In her new book, Spineless: Portraits of Marine Invertebrates, The Backbone of Life, Middleton gives jellyfish, nudibranchs, and anemones (among many others) the type of photographic treatment usually reserved for sports stars and heads of state. Shot against plain black or white backgrounds, the weird beauty of these creatures—many of them rare species seldom seen by human eyes—really stands out.
Fish and marine mammals get all the attention, but there are far more invertebrate species. Scientists divide the animal kingdom into 34 major divisions. Only one of these, the chordates, comprises animals with a backbone. Many of the rest live in the ocean.
Middleton shot most of her subjects for the book on the open seas, in a studio she set up in the wet lab of a research vessel. Diving scientists brought up specimens, and Middleton photographed them inside a small saltwater aquarium. “It’s very hard to shoot animals on a ship,” she said. “I had to tie everything down.”
These formal portraits reveal more of the animals than a more traditional approach to nature photography would, Middleton says. “You see more of the animals,” she said.
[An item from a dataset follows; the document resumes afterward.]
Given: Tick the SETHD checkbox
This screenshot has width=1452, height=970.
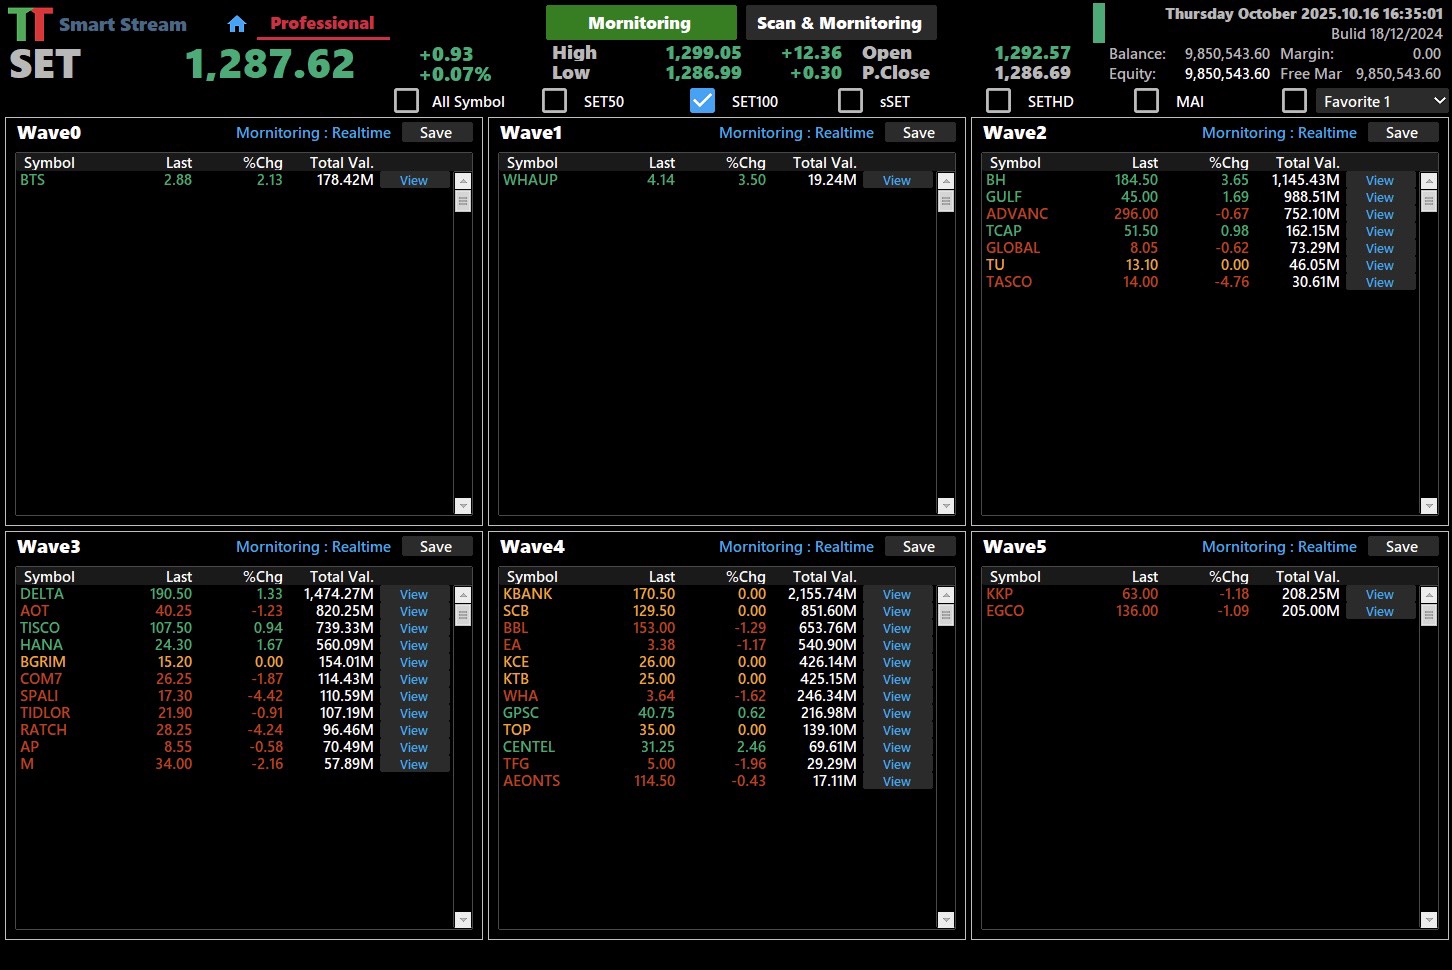Looking at the screenshot, I should [x=998, y=101].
“In their natural habitat they are masters of camouflage, or they’re submerged in the sand, or they’re moving around.”
Threats to sea life
Middleton hopes the book will give people a sense of how beautiful and bizarre these creatures are. But there’s also a troubling subtext: The oceans these animals inhabit are in peril. In the foreword, noted marine biologist Sylvia Earle writes that the planet is warming, the oceans are acidifying, and species are disappearing at a faster rate than at any time since the age of the dinosaurs.
Middleton hopes her work will help people realize what’s at stake. “I’m an artist first and foremost, but I’m also a conservationist because I love what I photograph,” she said.